(6) \( \begin{aligned} {[3 \div(2-1)]+\frac{5}{7} } & =[\square \div \square]+\frac{5}{7} \\ & =\square+\frac{5}{7} \\ & =3 \frac{5}{7}\end{aligned} \)

To solve for the values represented by the squares in the equation, let's break it down. The first part, \( 3 \div (2-1) \), simplifies to \( 3 \div 1 = 3 \).

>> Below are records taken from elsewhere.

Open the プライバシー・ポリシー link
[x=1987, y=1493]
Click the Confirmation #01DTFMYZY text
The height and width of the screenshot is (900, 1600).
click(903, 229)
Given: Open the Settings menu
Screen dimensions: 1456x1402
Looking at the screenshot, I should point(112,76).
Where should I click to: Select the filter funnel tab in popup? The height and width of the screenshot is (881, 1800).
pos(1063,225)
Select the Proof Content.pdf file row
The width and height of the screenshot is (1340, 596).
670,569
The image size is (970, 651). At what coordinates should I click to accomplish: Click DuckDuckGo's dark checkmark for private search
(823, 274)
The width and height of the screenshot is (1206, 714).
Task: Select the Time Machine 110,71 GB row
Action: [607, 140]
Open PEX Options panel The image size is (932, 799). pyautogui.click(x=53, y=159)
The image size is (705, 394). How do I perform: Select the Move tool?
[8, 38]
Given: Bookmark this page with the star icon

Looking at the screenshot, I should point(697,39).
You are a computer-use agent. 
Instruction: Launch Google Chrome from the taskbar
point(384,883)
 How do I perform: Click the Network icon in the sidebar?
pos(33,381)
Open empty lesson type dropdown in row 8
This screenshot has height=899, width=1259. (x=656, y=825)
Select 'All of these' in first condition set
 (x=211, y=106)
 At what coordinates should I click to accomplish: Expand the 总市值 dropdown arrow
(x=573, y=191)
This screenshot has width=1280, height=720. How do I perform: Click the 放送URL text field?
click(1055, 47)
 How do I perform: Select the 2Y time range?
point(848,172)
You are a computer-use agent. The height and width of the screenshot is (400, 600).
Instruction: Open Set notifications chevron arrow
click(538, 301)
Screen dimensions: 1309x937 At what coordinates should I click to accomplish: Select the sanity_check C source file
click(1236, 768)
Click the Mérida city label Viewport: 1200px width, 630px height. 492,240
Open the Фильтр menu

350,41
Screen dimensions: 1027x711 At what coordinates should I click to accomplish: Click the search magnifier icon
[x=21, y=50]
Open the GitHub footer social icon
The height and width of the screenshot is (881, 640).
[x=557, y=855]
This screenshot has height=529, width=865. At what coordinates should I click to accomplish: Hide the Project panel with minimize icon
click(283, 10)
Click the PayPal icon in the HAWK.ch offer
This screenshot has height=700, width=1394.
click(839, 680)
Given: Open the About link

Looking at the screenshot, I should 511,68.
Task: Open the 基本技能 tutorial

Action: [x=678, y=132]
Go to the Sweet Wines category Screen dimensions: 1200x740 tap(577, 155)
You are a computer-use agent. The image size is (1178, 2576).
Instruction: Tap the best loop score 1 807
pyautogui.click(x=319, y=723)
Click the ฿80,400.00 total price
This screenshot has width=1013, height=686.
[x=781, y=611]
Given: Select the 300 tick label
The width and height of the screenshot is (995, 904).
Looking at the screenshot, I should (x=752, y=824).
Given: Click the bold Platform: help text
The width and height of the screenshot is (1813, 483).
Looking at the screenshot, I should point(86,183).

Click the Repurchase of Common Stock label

Therefore, the first square can be found as follows: since this equals \( [\square \div \square] \), we can set it equal to 3. Next, we know that \( \square + \frac{5}{7} = 3 \frac{5}{7} \). Converting \( 3 \frac{5}{7} \) into an improper fraction gives us \( \frac{26}{7} \). Now, rearranging to find the other square, we have \( \square = \frac{26}{7} - \frac{5}{7} = \frac{21}{7} = 3 \). So we can fill in the blanks: \[ \begin{aligned} \text{The first square: } & 3 \\ \text{The second square: } & 3 \end{aligned} \] The complete equation now reads \( [3 \div (2-1)] + \frac{5}{7} = [3 \div 1] + \frac{5}{7} = 3 + \frac{5}{7} = 3 \frac{5}{7} \).